Tesla, the leading electric vehicle and clean energy company, has recently showcased its impressive capabilities in generating realistic videos from real-world data. The company’s CEO, Elon Musk, claimed that Tesla’s simulation and video generation are the “best in the world” and that they are essential for achieving full self-driving.
Tesla’s generative video from last year
Musk shared a video from last year, featuring Tesla’s Director of Autopilot Software, Ashok Elluswamy, explaining the foundational models for autonomy at Tesla. The video was not a recorded footage, but a dynamically generated one, using the data collected from Tesla’s fleet of vehicles. The video demonstrated Tesla’s ability to create accurate and realistic scenes, objects, and physics, as well as to synthesize natural speech and lip movements.
The video was a remarkable example of how Tesla uses artificial intelligence to advance its vision of autonomous driving. Musk said that Tesla’s video generation exceeds OpenAI, a prominent AI research lab, in predicting extremely accurate physics, which is crucial for self-driving.
OpenAI’s Sora, a text-to-video generative model
OpenAI, a non-profit organization co-founded by Musk, recently announced Sora, a text-to-video generative model that can create videos of up to a minute long, simply by typing in a text prompt. Sora, named after the Japanese word for sky, denoting limitless creative potential, was trained on publicly available videos, but the dataset has not been released yet.
Sora has generated some impressive and diverse videos, such as a dancing robot, a flying dragon, and a talking cat. However, some of the videos also showed artifacts, glitches, and inconsistencies, indicating the limitations and challenges of the model. OpenAI has released Sora to a small “Red Team” that would perform adversarial testing on the model, to identify and mitigate potential harms and abuses.
Musk’s criticism of OpenAI and its CEO
Musk has been a vocal critic of OpenAI and its CEO, Sam Altman, since he left the board of the organization in 2018. He accused OpenAI of deviating from its original mission of creating and ensuring the safe and beneficial use of artificial general intelligence (AGI), which is the hypothetical intelligence that can perform any intellectual task that humans can. He also criticized OpenAI for partnering with Microsoft, which he views as a competitor to Tesla.
Musk shared his tweets from 2016, announcing Nvidia’s donation of its first DGX-1 AI computer to OpenAI, and showing the original reason for creating OpenAI, which was a quote by Lord Acton: “Power tends to corrupt, and absolute power corrupts absolutely.” He expressed his disappointment and regret over the current state of OpenAI, saying “And now look what’s happened.”

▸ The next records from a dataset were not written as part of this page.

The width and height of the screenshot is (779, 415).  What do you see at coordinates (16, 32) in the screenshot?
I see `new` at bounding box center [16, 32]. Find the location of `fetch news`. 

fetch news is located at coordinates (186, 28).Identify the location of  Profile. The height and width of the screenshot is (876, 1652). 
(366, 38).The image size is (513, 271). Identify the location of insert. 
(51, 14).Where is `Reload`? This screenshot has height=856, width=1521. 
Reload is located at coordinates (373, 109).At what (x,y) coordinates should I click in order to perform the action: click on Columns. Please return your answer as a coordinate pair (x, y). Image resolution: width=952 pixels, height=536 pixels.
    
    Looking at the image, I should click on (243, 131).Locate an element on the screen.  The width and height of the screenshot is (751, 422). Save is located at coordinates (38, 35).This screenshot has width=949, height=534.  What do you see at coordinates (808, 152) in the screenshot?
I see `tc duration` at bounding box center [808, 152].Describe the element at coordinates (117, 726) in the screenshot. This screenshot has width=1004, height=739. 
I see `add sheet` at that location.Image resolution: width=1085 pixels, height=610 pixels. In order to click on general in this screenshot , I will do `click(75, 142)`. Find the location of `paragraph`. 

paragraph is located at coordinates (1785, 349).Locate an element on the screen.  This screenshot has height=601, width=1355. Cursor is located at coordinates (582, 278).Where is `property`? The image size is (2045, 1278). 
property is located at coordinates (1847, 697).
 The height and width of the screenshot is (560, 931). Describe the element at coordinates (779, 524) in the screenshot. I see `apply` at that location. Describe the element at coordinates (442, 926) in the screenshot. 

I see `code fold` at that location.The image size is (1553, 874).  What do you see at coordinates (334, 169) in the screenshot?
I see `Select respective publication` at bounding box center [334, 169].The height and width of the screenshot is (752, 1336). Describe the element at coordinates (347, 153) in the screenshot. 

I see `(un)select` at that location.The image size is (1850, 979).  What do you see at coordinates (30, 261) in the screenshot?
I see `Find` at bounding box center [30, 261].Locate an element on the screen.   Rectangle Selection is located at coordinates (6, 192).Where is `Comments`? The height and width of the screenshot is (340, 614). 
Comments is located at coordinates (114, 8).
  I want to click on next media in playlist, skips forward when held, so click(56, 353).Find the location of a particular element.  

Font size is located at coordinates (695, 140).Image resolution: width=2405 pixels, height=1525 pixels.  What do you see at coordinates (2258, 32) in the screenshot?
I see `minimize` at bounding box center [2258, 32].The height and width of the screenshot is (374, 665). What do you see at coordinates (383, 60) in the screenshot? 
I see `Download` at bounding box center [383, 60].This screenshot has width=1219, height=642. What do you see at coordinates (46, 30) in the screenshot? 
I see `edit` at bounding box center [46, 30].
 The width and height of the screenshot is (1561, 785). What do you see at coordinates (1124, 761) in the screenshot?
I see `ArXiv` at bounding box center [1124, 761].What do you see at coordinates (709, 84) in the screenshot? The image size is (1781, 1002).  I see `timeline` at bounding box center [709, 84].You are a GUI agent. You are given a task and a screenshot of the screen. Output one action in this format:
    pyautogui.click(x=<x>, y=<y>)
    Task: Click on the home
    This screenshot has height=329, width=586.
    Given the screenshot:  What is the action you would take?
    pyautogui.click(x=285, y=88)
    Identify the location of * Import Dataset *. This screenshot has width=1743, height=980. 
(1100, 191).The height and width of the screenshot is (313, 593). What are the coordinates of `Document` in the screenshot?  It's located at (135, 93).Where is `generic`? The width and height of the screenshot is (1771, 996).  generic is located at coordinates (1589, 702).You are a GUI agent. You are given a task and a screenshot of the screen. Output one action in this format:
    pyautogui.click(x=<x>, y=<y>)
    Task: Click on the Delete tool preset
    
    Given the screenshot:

Musk’s ambition to make video games with Tesla’s AI
Musk, who is an avid gamer himself, also revealed his ambition to make video games with Tesla’s AI. He said that he has wanted to do that for a long time, but that it can only happen after Tesla releases unsupervised full self-driving, which is far safer than supervised full self-driving. Supervised and unsupervised learning are branches of machine learning, in which the former learns from labeled data, while the latter learns from finding patterns in unlabeled data.
Musk did not give any details or timeline for Tesla’s unsupervised full self-driving, which is one of the most challenging and elusive goals in AI. However, he hinted that it would be a game-changer for Tesla and the world, as well as a potential source of inspiration and entertainment for video game enthusiasts.